Minas Gerais Mulher de promotor de BH pode ter sido vítima de lesões por violência

Mulher de promotor de BH pode ter sido vítima de lesões por violência

Fontes indicam que laudo do IML diverge do atestado de óbito que apontou engasgamento; investigação ainda não foi concluída

  • Minas Gerais | Akemi Duarte, da Record TV Minas

Fontes ligadas à investigação sobre a morte de Lorenza Maria Silva de Pinho, esposa do promotor de Justiça André Luís Garcia de Pinho, de Belo Horizonte, indicam que a mulher pode ter morrido em função de lesões provocadas por violência.

Conforme já mostrou a reportagem, a perícia realizada pelo IML (Instituto Médico Legal) deve divergir do laudo médico que atestou o falecimento de Lorenza. O documento, no entanto, ainda não foi divulgado oficialmente por causa da decretação de segredo de Justiça sobre o caso.

Lorenza foi enterrada em Barbacena (MG)

Lorenza foi enterrada em Barbacena (MG)

Reprodução / Record TV Minas

O atestado de óbito indica que Lorenza foi vítima de “pneumonite, devido a alimento ou vômito, e autointoxicação por exposição intencional a outras drogas”. Na data, o marido alegou que a companheira teria se engasgado enquanto dormia sob efeito de medicamentos.
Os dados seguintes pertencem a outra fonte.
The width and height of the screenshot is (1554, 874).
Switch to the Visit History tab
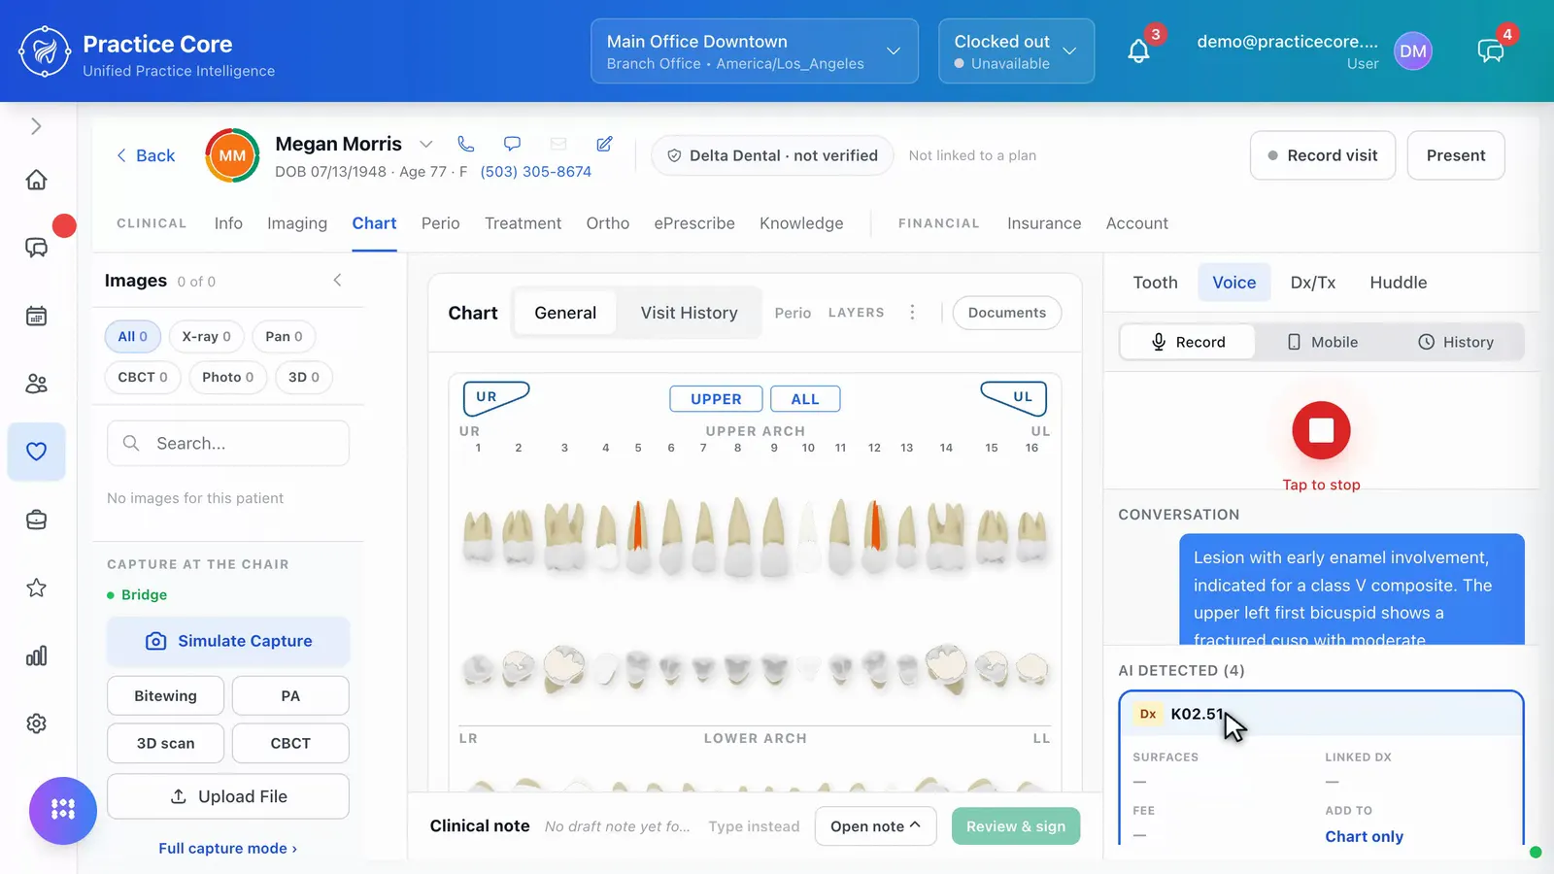coord(689,313)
O atestado foi assinado pelos médicos Itamar Gonçalves Cardoso e Alexandre de Figueiredo Maciel, que socorreram Lorenza quando ela teria passado mal, no último dia 2 de abril, no apartamento da família, no bairro Buritis, na região Oeste de Belo Horizonte. A ambulância do Hospital Mater Dei foi acionada por Pinho.

Procurado, o advogado Robson Lucas, que defende Pinho, informou que não vai comentar sobre o laudo do IML, já que ainda não teve acesso ao documento. Segundo ele, o promotor deve depor ainda nesta semana.

Depoimento

Itamar Gonçalves Cardoso esteve no MPMG (Ministério Público de Minas Gerais), nesta segunda-feira (19), para prestar depoimento sobre o caso. A expectativa é que os relatos do especialista ajudem a concluir as investigações. Cardoso ficou na sede do órgão que investiga o caso durante quase três horas e saiu sem falar com a imprensa.

Relembre o caso

Pinho está preso temporariamente como suspeito da morte da esposa, desde o último dia 4 de abril. Em entrevista à Record TV Minas, os filhos do casal saíram em defesa do pai e afirmaram que ele não teria coragem de tirar a vida da companheira. A família de Lorenza questionou a versão de engasgamento.

Com a prisão do pai, os cinco filhos do promotor e Lorenza, com idades entre 2 e 16 anos, estão sob a guarda de amigos da família. Por determinação da polícia, o corpo de Lorenza de Pinho passou 11 dias no Instituto Médico Legal e só foi liberado no dia 13 de abril para ser sepultado em Barbacena, a 280 km de Belo Horizonte.